2. The computer-implemented method of clause 1, wherein determining the set of matches comprises computing a distance based on (i) a subset of the additional set of semantic features associated with a portion of the content sample, (ii) a subset of the additional set of visual features associated with the portion of the content sample, (iii) a subset of the first set of semantic features associated with a portion of the style sample, and (iv) a subset of the first set of visual features associated with the portion of the style sample.


3. The computer-implemented method of clauses 1 or 2, wherein the distance comprises a weighted combination of (i) a first distance between the subset of the additional set of semantic features and the subset of the first set of semantic features and (ii) a second distance between the subset of the additional set of visual features and the subset of the first set of visual features.


4. The computer-implemented method of any of clauses 1-3, wherein the style sample includes a 2D depiction of one or more of a painting, a sketch, a drawing, or a photograph.


5. The computer-implemented method of any of clauses 1-4, wherein the one or more structural elements include one or more of objects, lines, surfaces, or backgrounds, and the one or more stylistic elements include one or more of patterns, colors, textures, or lighting characteristics.


6. The computer-implemented method of any of clauses 1-5, wherein generating the style transfer result comprises computing the one or more losses based on a set of distances associated with visual features included in the sets of matches determined for the set of content samples, and iteratively modifying the representation of the 3D scene based on the one or more losses.


7. The computer-implemented method of any of clauses 1-6, wherein determining the set of matches comprises determining a set of two-dimensional (2D) masks associated with the set of content samples and an additional 2D mask associated with the style sample, and determining the sets of matches between (i) a subset of the additional set of semantic features and the additional set of visual features associated with the set of 2D masks and (ii) a subset of the first set of semantic features and the first set of visual features associated with the 2D mask.


8. The computer-implemented method of any of clauses 1-7, wherein determining the set of 2D masks and the additional 2D mask comprises matching the set of 2D masks to the additional 2D mask based on a label associated with the set of 2D masks and the additional 2D mask.


9. The computer-implemented method of any of clauses 1-8, wherein each content sample included in the set of content samples includes a two-dimensional (2D) rendering of the 3D scene.


10. The computer-implemented method of any of clauses 1-9, wherein the representation of the 3D scene comprises a neural radiance field (NeRF).


11. In some embodiments, one or more non-transitory computer-readable media store instructions that, when executed by one or more processors, cause the one or more processors to perform the steps of converting a style sample into a first set of semantic features and a first set of visual features, determining a set of content samples corresponding to a plurality of views of a three-dimensional (3D) scene, for each content sample included in the set of content samples converting the content sample into an additional set of semantic features and an additional set of visual features, and determining a set of matches between (i) the additional set of semantic features and the additional set of visual features and (ii) the first set of semantic features and the first set of visual features, and generating a style transfer result that includes a representation of the 3D scene based on one or more losses associated with the sets of matches determined for the set of content samples, wherein the style transfer result comprises one or more structural elements of the 3D scene and one or more stylistic elements of the style sample.

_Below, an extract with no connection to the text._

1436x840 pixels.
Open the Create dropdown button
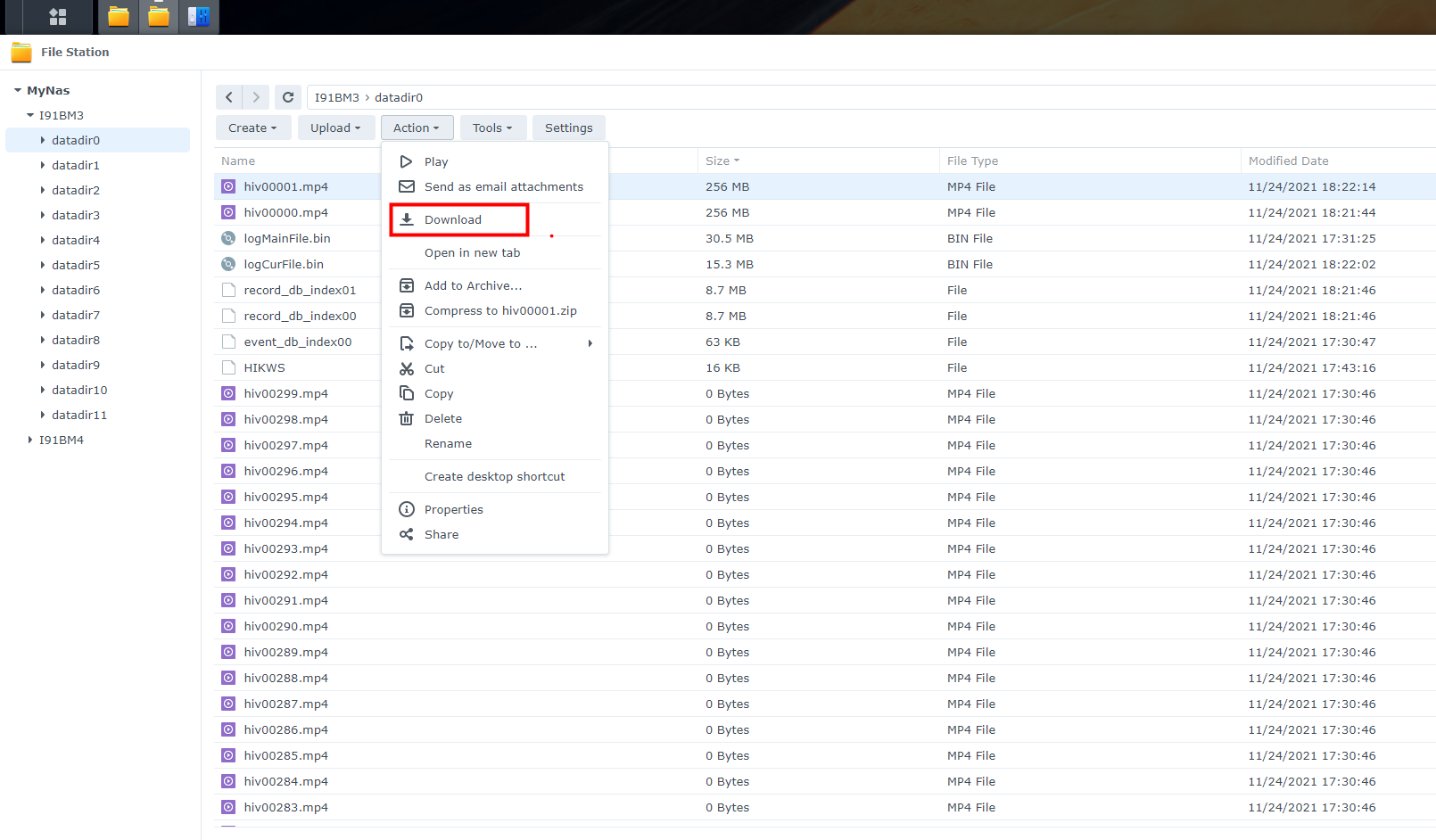pos(252,128)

12. The one or more non-transitory computer-readable media of clause 11, wherein determining the set of matches comprises computing a distance based on (i) a subset of the additional set of semantic features associated with a portion of the content sample, (ii) a subset of the additional set of visual features associated with the portion of the content sample, (iii) a subset of the first set of semantic features associated with a portion of the style sample, and (iv) a subset of the first set of visual features associated with the portion of the style sample.


13. The one or more non-transitory computer-readable media of clauses 11 or 12, wherein the distance comprises a weighted combination of (i) a first distance between the subset of the additional set of semantic features and the subset of the first set of semantic features and (ii) a second distance between the subset of the additional set of visual features and the subset of the first set of visual features.


14. The one or more non-transitory computer-readable media of any of clauses 11-13, wherein generating the style transfer result comprises the steps of computing the one or more losses based on a set of distances associated with visual features included in the sets of matches determined for the set of content samples, and iteratively modifying the representation of the 3D scene based on the one or more losses.


15. The one or more non-transitory computer-readable media of any of clauses 11-14, wherein determining the set of matches comprises the steps of determining a set of two-dimensional (2D) masks associated with the set of content samples and an additional 2D mask associated with the style sample, and determining the sets of matches between (i) a subset of the additional set of semantic features and the additional set of visual features associated with the set of 2D masks and (ii) a subset of the first set of semantic features and the first set of visual features associated with the 2D mask.


16. The one or more non-transitory computer-readable media of any of clauses 11-15, wherein determining the set of 2D masks and the additional 2D mask comprises the step of matching the set of 2D masks to the additional 2D mask based on a label associated with the set of 2D masks and the additional 2D mask.


17. The one or more non-transitory computer-readable media of any of clauses 11-16, wherein each content sample included in the set of content samples includes a two-dimensional (2D) rendering of the 3D scene.


18. In some embodiments, a system comprises one or more memories storing instructions, and one or more processors for executing the instructions to convert a style sample into a first set of semantic features and a first set of visual features, determine a set of content samples corresponding to a plurality of views of a three-dimensional (3D) scene, for each content sample included in the set of content samples convert the content sample into an additional set of semantic features and an additional set of visual features, and determine a set of matches between (i) the additional set of semantic features and the additional set of visual features and (ii) the first set of semantic features and the first set of visual features, and generate a style transfer result that includes a representation of the 3D scene based on one or more losses associated with the sets of matches determined for the set of content samples, wherein the style transfer result comprises one or more structural elements of the 3D scene and one or more stylistic elements of the style sample.


19. The system of clause 18, wherein the instructions to determine the set of matches comprise instructions to compute a distance based on (i) a subset of the additional set of semantic features associated with a portion of the content sample, (ii) a subset of the additional set of visual features associated with the portion of the content sample, (iii) a subset of the first set of semantic features associated with a portion of the style sample, and (iv) a subset of the first set of visual features associated with the portion of the style sample.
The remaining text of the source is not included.